SET EXERCISE 1 -> Put the listing lines from the one containing "Viewport: 1400px width, 858px height." up to and including the final line of the listing into a JSON list of strings, one string per line, skipping blank lines and leaving out the pictures.

PAMELA LABOLLE, President, Alaska State Chamber of Commerce,
testified that the Chamber is in support of HB 444. Over the
interim the Privatization Commission reviewed a number of issues
regarding privatization, and it was unanimous among all the
subcommittees that understanding what is involved in state
agencies (who does what jobs and what the costs are) is very
difficult to find out. She noted that lack of knowledge made it
really impossible for the Commission to determine what the costs
were and what could be privatized and what could not or even what
the jobs were.
MS. LABOLLE explained that HB 444 would go a long way toward
creating understanding and making knowledge available to the
public about what jobs state agencies do, and which of those can
only be done by state agencies. She commented that HB 444 leaves
it up to state agencies if they want to procure other sources for
doing the job. In answer to Representative Kerttula's concern,
the federal government is listing its job activities, and Ms.
LaBolle considers the state to be a microcosm compared to the
federal government. If the federal government can figure it out,
she would think that the state could figure it out; it is better
to do it now while the state is relatively small than to wait 20
years when the state has become a much larger government trying
to wrestle with this problem.
Number 1552
CHAIR JAMES said that there is definitely a difference in the way
things are done between the private sector and government jobs.
She noted that leaders in government bureaucracy are elected and
are politically motivated; therefore, being politically motivated
they want to do a good job because that gives them credibility.
Government leaders change every four years or at the maximum
eight years, so there is no real interest in getting to the
bottom line of these issues because it never appears on the radar
screen. She commented that with HB 444 the legislature can set
in motion rules and regulations that the administration would
follow which would naturally give the needed information to make
those decisions, as well as let the rest of the state know. She
mentioned that she thinks that HB 444 is one of the best pieces
of legislation that has come before the committee, and she is
very impressed.
REPRESENTATIVE GREEN asked the sponsor if he saw HB 444 as having
potential to produce many time-consuming activities for
departments or would HB 444 provoke litigation.

SET EXERCISE 2 -> Duplicate the passage of the HB 444 hearing transcript from "Government leaders change" up to and including "very impressed.".

Stored dataset items
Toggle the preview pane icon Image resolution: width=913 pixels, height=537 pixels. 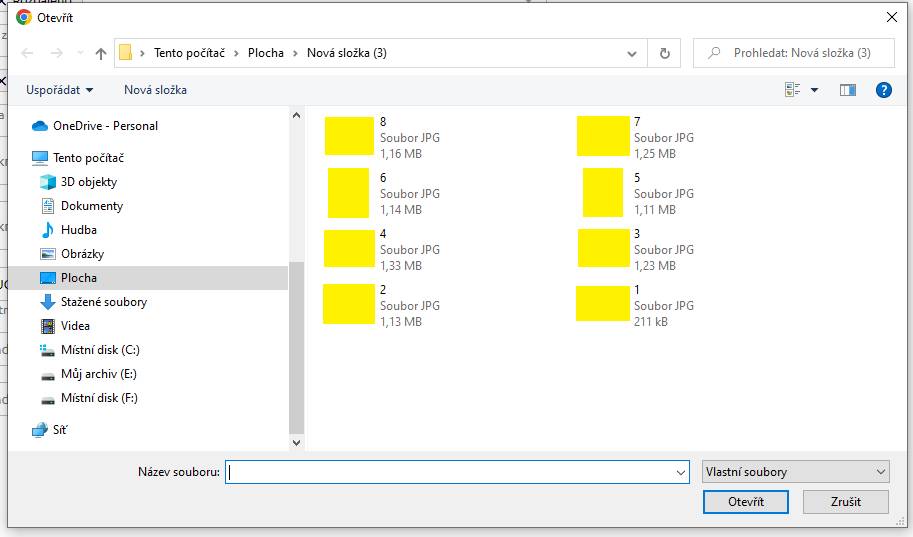tap(848, 90)
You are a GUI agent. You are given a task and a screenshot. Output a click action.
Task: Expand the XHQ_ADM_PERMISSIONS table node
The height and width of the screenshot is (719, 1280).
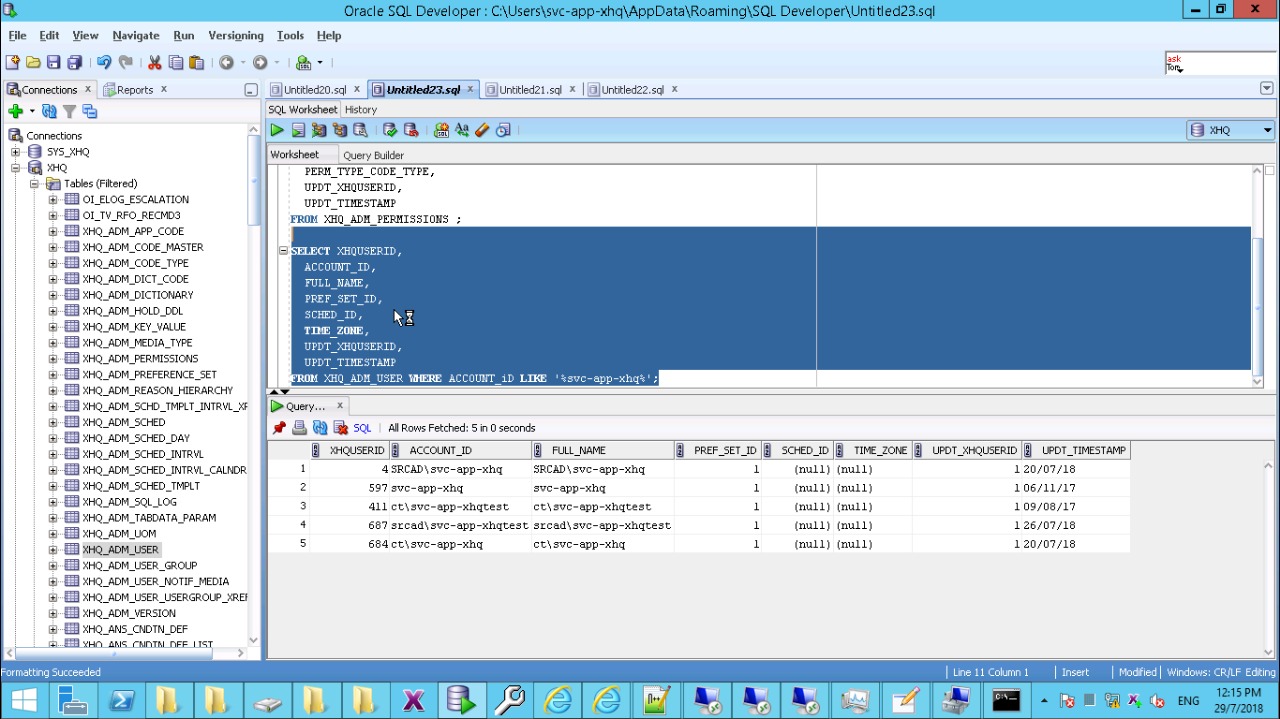coord(51,358)
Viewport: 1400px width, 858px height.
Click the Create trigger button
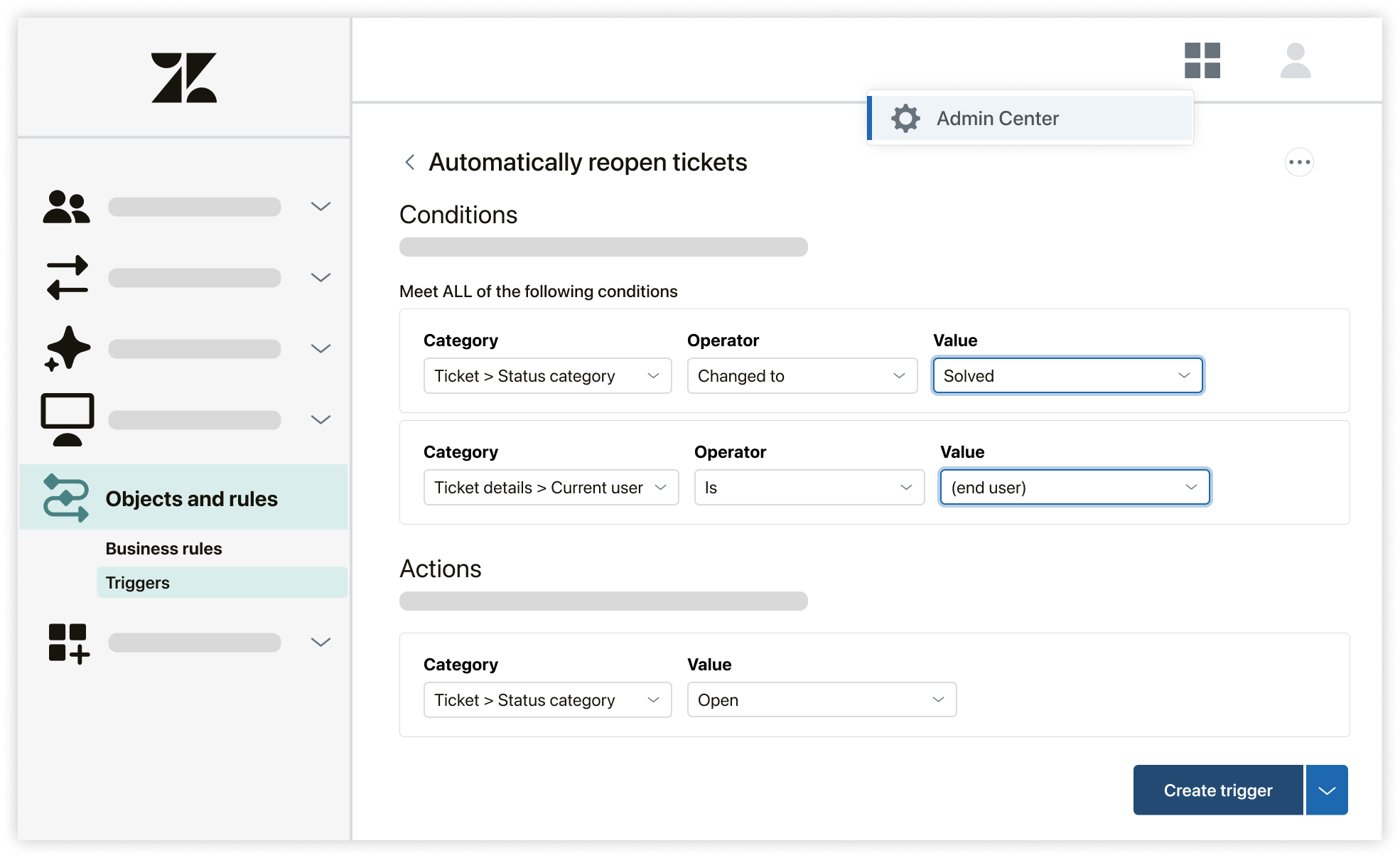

WORKED SOLUTION 1 ->
[
  "Viewport: 1400px width, 858px height.",
  "Click the Create trigger button"
]

WORKED SOLUTION 2 ->
Government leaders change every four years or at the maximum
eight years, so there is no real interest in getting to the
bottom line of these issues because it never appears on the radar
screen. She commented that with HB 444 the legislature can set
in motion rules and regulations that the administration would
follow which would naturally give the needed information to make
those decisions, as well as let the rest of the state know. She
mentioned that she thinks that HB 444 is one of the best pieces
of legislation that has come before the committee, and she is
very impressed.